Dissertations, Theses, and Capstone Projects

Date of Degree

6-2017

Document Type

Dissertation

Degree Name

Ph.D.

Program

Sociology

Advisor

Paul Attewell

Committee Members

Ruth Milkman

Margaret M. Chin

Subject Categories

Business Administration, Management, and Operations | Entrepreneurial and Small Business Operations | Fashion Business | Industrial Organization | International Business | Labor Economics | Labor Relations | Operations and Supply Chain Management | Regional Economics | Sociology

Keywords

Migrant workers. Generations. Multi-generation. Social mobility. China.

Abstract

Migrant workers in China have been at the center of popular news media and scholarly attention for three decades, since they started to migrate to work in factories on the coast in the post-1978 Economic Reform era. As western and central China has developed and work opportunities have arisen in these migrant-sending regions, internal migrants have started to return home. Push and pull factors of internal migration have been reversed. Poverty and lack of job opportunities used to be the push factors; they are now replaced by new push factors—long hours of work and long-distance travel to and from the coast. Family reunions as well as work and entrepreneurial opportunities at home are the new pull factors. Since the Reform, there have been two generations of migrant workers: the older generation, who were teenagers at the time of Reform (born in the late 1960s and the 1970s) and who were the first wave to migrate out, and the younger generation, who are now in their 30s (born in and after the late 1970s and the 1980s) and who entered the workforce in the late 1990s and the 2000s.
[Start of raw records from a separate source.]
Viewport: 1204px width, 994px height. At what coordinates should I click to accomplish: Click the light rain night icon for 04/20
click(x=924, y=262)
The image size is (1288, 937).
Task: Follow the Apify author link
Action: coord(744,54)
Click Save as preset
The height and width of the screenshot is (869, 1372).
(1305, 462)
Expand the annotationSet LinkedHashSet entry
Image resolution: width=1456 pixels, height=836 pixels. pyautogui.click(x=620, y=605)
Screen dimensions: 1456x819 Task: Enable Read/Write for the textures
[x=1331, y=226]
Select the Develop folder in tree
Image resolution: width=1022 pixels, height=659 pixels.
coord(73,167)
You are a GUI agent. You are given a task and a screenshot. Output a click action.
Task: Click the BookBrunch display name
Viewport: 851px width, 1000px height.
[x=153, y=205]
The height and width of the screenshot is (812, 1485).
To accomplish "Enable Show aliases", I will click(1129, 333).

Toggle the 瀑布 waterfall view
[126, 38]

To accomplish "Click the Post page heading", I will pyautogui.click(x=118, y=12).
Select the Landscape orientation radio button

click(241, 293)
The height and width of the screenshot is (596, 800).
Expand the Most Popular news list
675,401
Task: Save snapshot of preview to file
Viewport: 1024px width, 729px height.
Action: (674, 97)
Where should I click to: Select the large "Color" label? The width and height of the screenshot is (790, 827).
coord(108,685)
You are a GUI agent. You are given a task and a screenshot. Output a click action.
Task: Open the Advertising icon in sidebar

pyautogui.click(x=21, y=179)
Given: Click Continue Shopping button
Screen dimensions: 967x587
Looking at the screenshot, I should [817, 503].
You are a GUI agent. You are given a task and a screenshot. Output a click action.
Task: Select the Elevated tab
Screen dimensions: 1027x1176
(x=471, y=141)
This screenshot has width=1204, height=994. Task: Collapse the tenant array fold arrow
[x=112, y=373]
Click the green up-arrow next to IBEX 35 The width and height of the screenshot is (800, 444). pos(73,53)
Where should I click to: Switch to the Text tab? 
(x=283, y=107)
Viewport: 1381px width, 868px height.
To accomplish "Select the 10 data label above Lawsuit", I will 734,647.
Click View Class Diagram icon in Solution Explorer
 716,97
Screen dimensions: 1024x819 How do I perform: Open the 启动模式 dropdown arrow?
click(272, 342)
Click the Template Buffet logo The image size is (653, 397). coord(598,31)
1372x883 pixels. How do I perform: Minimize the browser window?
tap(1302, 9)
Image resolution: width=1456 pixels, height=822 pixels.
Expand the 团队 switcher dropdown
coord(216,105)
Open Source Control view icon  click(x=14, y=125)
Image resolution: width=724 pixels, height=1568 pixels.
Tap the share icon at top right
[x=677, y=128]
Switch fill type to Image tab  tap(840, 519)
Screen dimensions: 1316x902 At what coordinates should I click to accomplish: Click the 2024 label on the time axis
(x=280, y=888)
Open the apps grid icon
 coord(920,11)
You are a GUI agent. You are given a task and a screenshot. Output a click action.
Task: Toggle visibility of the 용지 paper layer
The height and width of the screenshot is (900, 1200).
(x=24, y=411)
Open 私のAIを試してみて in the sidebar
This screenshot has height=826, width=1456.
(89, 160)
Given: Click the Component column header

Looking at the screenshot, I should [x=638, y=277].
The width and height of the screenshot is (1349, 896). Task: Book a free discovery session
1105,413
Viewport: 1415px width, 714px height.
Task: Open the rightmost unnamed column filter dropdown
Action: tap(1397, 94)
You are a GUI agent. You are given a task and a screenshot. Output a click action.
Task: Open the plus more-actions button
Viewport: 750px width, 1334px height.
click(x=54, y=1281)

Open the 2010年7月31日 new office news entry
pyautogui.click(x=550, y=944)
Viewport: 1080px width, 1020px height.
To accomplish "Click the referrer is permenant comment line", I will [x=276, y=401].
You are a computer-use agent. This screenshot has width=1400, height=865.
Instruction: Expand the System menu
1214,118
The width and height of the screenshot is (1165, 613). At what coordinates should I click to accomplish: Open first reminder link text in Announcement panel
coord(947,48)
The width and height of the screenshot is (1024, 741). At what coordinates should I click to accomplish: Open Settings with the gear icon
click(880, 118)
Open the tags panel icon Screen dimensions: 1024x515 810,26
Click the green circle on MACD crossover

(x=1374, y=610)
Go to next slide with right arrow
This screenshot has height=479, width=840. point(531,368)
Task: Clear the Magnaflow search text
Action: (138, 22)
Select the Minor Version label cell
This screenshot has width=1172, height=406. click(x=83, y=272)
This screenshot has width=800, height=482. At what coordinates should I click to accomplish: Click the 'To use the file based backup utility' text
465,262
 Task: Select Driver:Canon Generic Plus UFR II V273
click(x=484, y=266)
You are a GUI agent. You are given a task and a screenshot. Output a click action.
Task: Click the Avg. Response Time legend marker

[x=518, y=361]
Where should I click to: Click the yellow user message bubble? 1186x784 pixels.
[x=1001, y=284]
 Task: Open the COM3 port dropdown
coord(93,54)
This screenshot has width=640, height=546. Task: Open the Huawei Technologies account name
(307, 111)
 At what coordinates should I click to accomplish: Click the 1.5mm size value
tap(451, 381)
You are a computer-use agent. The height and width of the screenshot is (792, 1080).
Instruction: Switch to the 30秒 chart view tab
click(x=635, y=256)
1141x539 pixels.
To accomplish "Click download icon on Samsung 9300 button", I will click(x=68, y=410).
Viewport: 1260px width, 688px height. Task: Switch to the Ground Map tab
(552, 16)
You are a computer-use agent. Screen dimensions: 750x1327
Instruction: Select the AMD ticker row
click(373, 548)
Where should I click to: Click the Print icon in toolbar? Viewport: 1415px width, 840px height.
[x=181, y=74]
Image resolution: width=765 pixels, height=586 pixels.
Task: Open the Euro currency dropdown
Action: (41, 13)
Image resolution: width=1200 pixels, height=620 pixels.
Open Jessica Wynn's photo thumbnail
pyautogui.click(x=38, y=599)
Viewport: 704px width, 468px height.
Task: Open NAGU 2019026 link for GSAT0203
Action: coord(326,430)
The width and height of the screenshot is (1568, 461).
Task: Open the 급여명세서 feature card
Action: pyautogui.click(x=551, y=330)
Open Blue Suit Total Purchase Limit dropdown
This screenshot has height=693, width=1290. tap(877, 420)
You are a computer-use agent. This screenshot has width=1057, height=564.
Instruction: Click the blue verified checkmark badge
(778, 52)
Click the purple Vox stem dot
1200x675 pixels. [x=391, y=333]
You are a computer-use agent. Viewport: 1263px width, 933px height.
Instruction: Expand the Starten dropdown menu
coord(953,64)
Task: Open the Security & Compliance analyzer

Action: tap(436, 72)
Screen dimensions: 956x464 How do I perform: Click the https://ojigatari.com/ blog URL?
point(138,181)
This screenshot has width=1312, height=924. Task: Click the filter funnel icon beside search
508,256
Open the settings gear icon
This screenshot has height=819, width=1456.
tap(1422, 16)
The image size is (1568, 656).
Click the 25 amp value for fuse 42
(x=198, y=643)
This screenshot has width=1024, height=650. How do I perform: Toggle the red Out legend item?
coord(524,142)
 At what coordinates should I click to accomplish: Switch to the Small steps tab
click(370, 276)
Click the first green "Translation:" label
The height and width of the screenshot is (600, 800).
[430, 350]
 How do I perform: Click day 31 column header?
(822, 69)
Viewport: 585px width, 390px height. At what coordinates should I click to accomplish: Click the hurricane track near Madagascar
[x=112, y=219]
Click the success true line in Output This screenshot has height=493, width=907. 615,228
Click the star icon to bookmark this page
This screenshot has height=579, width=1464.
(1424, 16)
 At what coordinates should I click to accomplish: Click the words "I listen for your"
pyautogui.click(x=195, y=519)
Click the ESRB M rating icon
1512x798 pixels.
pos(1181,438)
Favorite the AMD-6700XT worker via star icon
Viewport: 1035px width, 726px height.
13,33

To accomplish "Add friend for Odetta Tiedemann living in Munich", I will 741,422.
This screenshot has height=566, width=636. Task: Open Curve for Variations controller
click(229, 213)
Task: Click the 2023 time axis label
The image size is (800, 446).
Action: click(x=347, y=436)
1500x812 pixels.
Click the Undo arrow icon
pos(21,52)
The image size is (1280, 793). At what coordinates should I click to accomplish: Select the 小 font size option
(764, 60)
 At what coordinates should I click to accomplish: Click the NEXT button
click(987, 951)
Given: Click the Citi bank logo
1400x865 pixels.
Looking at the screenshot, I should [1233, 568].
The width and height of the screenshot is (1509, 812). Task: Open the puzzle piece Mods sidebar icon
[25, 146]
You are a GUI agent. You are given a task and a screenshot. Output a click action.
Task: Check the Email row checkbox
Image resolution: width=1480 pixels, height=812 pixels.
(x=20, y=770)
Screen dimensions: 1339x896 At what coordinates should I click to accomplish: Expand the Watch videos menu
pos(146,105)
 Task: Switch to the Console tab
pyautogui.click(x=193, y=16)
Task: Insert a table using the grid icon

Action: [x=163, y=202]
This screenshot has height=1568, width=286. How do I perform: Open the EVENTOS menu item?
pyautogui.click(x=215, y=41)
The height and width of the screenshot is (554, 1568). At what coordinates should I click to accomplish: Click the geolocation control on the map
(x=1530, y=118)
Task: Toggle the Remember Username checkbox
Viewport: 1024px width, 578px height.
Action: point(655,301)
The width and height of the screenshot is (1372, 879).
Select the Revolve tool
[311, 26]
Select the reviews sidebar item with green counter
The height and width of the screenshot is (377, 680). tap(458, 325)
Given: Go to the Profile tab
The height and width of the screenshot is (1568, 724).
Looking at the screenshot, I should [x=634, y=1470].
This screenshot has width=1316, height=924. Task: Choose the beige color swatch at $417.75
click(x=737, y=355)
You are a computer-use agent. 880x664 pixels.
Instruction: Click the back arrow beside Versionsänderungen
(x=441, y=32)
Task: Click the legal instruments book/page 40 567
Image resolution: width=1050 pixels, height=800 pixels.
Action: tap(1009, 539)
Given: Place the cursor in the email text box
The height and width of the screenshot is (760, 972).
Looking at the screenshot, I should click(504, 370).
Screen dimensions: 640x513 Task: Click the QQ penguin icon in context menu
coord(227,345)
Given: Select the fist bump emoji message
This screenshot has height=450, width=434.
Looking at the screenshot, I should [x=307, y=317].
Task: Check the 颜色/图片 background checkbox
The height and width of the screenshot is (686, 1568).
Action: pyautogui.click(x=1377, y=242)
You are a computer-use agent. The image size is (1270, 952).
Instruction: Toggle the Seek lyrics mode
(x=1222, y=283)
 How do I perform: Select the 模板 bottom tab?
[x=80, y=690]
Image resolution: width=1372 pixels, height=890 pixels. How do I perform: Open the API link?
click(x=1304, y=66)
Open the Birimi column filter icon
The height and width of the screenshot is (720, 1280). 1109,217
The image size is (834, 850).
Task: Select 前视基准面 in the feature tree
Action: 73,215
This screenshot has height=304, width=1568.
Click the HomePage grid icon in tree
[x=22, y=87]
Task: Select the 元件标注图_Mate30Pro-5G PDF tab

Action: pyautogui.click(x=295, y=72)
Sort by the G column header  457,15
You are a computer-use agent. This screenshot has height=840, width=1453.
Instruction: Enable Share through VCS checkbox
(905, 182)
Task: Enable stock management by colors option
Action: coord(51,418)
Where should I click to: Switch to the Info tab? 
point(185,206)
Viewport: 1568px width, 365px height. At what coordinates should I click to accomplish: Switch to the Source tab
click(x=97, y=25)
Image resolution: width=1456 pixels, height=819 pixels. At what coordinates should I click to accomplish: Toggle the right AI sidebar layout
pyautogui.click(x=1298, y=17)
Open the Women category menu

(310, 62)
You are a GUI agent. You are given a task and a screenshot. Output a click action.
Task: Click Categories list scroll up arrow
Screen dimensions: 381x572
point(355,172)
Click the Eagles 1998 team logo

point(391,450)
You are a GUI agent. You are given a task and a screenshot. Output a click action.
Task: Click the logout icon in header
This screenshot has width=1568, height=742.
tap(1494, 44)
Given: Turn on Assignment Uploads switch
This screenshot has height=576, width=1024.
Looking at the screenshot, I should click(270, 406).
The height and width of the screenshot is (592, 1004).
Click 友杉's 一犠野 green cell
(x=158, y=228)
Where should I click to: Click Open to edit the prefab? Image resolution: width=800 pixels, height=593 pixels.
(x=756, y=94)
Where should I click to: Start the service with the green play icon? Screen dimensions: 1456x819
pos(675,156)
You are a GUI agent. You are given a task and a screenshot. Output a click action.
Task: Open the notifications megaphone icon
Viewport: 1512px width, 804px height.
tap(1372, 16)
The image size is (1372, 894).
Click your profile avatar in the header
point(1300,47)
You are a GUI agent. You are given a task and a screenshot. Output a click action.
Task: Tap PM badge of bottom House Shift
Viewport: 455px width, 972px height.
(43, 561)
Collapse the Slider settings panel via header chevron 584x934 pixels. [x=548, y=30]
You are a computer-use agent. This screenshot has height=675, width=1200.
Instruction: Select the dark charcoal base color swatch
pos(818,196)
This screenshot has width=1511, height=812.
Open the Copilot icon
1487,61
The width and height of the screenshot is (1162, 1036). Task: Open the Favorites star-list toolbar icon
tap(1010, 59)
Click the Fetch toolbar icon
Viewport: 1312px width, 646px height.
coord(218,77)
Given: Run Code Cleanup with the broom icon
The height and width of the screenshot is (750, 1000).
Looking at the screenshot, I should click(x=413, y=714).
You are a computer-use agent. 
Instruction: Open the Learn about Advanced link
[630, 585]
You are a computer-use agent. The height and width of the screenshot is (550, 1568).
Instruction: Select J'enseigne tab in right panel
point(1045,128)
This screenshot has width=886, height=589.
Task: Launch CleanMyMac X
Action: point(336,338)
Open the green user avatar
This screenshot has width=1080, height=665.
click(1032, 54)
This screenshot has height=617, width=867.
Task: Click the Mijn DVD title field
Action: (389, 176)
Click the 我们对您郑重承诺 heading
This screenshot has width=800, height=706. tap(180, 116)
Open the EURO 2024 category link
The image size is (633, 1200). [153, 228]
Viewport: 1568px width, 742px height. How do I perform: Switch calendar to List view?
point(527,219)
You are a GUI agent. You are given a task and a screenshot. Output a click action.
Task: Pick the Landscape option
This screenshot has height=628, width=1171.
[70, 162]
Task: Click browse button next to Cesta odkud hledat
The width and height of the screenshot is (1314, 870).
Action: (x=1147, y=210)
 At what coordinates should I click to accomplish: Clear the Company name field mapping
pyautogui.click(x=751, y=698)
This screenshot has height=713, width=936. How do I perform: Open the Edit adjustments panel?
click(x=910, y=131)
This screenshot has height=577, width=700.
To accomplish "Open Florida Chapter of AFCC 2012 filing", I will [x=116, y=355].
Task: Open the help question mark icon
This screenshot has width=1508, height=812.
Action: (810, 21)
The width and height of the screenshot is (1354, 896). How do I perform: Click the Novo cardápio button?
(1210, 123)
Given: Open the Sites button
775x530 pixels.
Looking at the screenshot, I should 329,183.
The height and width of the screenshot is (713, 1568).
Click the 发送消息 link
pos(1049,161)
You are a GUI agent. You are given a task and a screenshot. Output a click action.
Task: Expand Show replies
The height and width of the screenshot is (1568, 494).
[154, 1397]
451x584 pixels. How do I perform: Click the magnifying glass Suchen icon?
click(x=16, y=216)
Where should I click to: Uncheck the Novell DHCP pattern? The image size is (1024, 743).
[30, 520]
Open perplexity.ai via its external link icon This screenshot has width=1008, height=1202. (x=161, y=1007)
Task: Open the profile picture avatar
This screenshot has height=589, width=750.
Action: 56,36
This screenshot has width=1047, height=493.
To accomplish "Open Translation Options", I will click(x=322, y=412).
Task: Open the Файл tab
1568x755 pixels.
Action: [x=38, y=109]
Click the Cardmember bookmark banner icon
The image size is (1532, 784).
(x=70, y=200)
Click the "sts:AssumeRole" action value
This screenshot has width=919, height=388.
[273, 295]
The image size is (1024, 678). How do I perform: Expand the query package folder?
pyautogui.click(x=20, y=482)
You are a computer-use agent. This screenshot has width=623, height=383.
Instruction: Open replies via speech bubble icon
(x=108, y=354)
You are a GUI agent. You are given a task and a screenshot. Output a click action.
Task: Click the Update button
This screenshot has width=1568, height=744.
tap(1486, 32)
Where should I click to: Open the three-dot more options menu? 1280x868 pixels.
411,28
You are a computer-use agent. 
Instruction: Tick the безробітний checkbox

At the same time, factories are relocating to western and central China. In addition to giving an inside look at what work is like in a garment factory, this dissertation documents and compares both generations’ return home. The older generation is returning home to retire or semi-retire, having made a livelihood out of their earlier migration. The younger generation is returning home on a less permanent basis, still job-hopping between the coast and home. Many of the younger generation return home to become small-scale entrepreneurs but job-hop back to coastal factories when entrepreneurship falters. I also interpret my findings in light of the larger cultural context in China to understand multi-generational life strategies and social mobility.